→ Data extracted from a collection
* * * * * * * * *

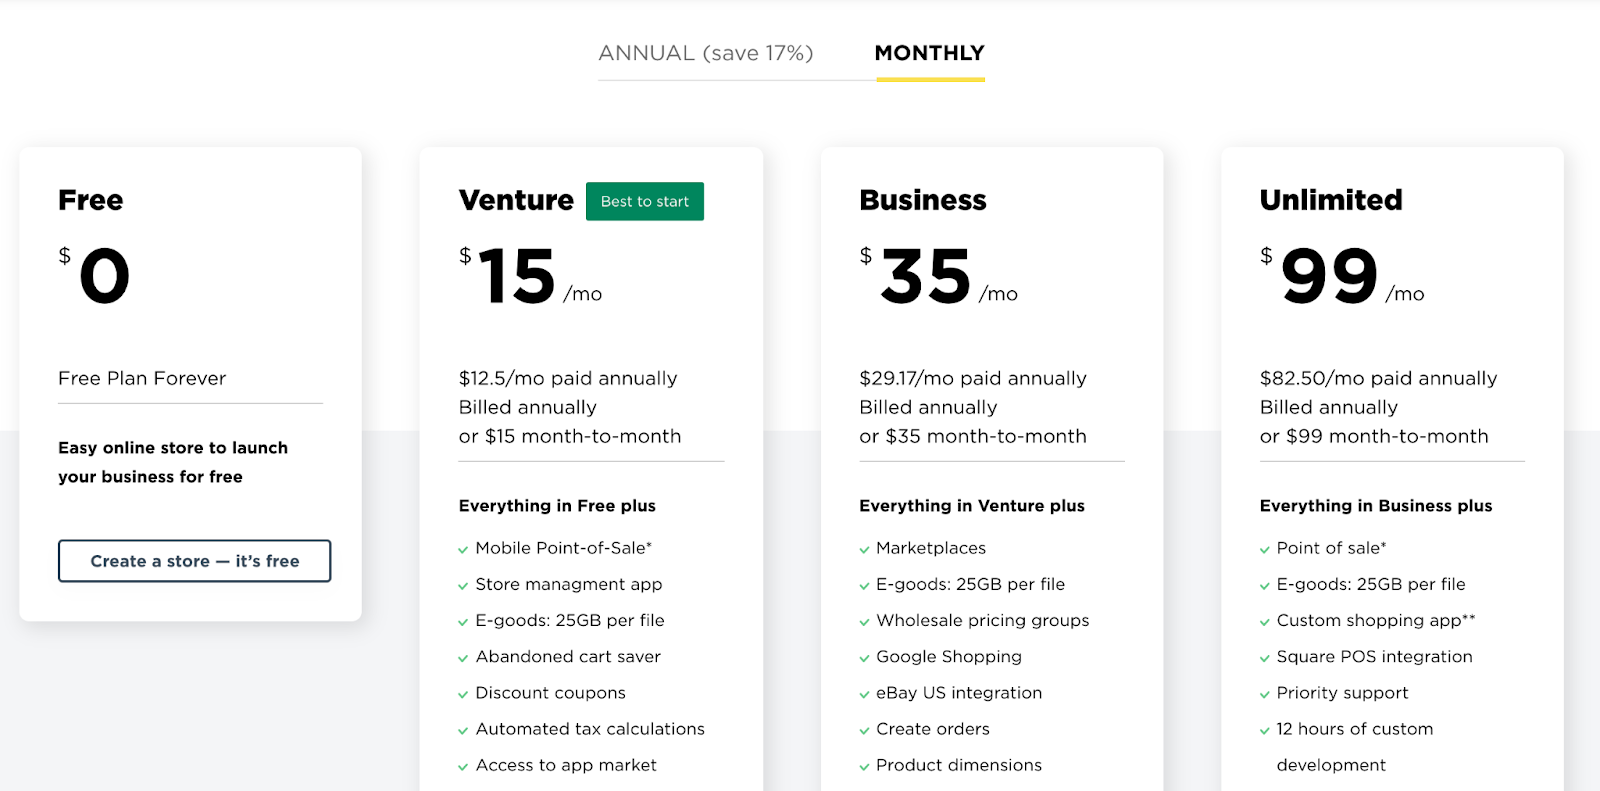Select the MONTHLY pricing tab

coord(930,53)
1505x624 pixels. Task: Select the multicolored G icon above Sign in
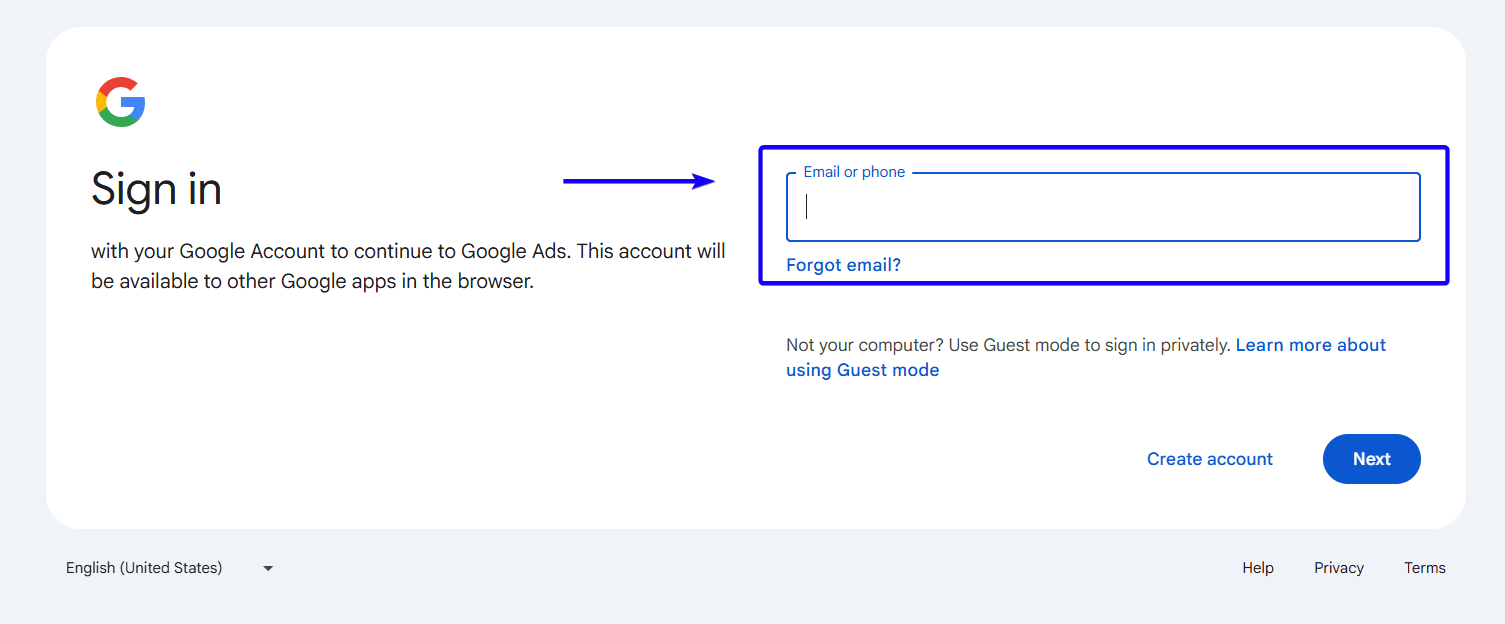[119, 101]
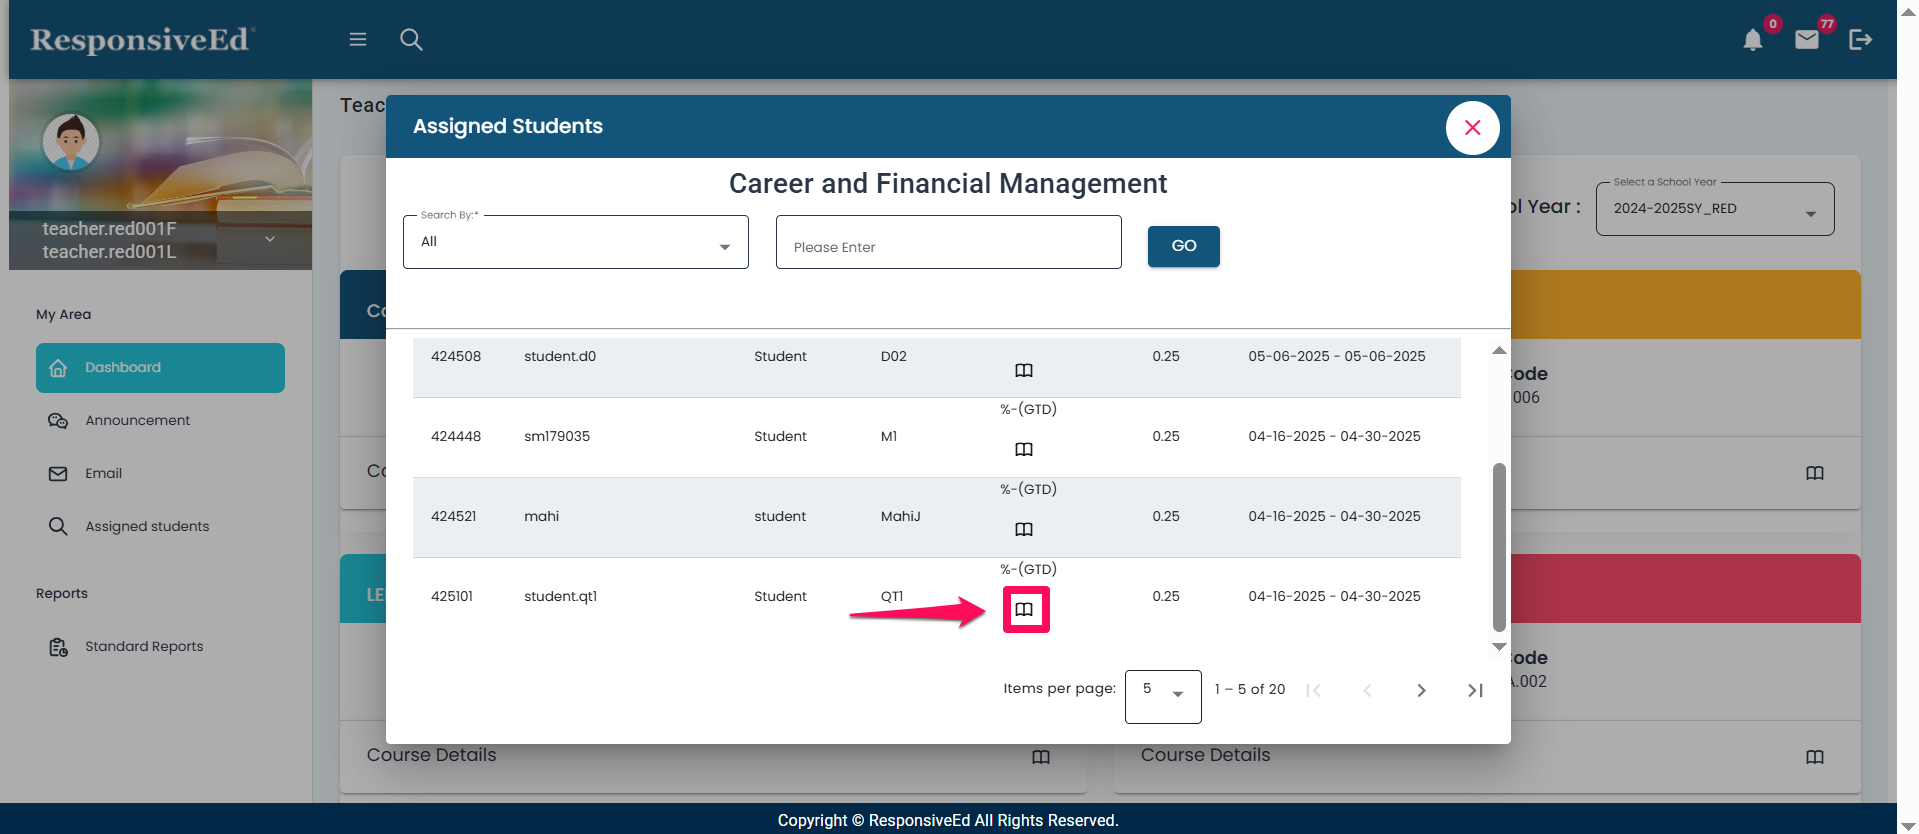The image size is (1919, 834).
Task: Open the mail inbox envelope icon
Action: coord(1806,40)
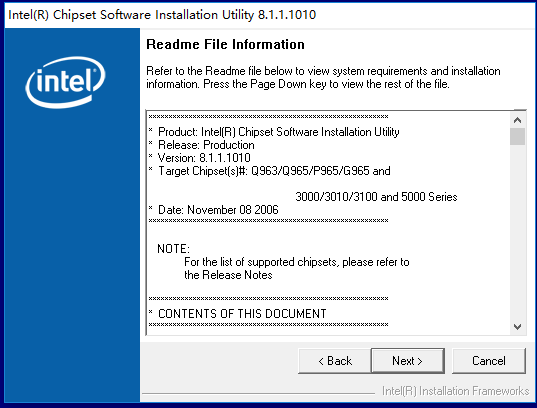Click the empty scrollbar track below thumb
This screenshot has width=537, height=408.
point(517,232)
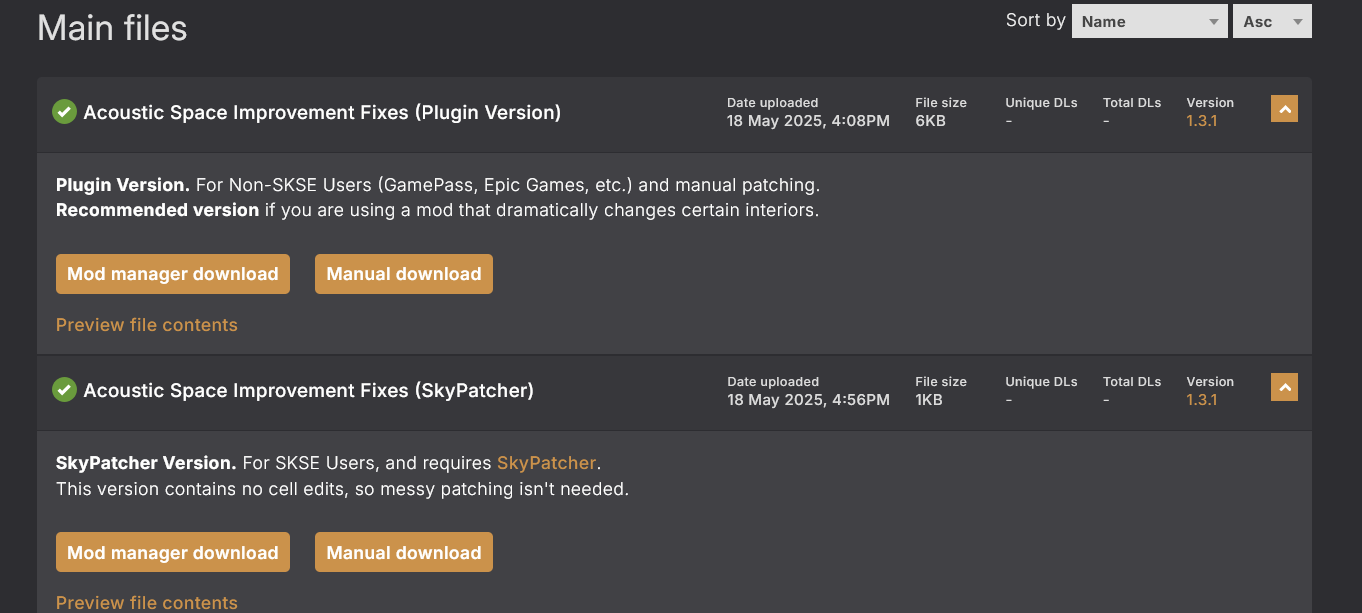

* * * * * * * * *

→ Task statement
Go to the line that contains "1505x624 pixels. Task: Select" and copy exactly from there through the last line of the records above, both included. Omit pictures.

→ Answer box
1505x624 pixels. Task: Select the multicolored G icon above Sign in
[119, 101]
The image size is (1919, 834).
Task: Open the mail inbox envelope icon
Action: coord(1806,40)
Click the empty scrollbar track below thumb
This screenshot has width=537, height=408.
point(517,232)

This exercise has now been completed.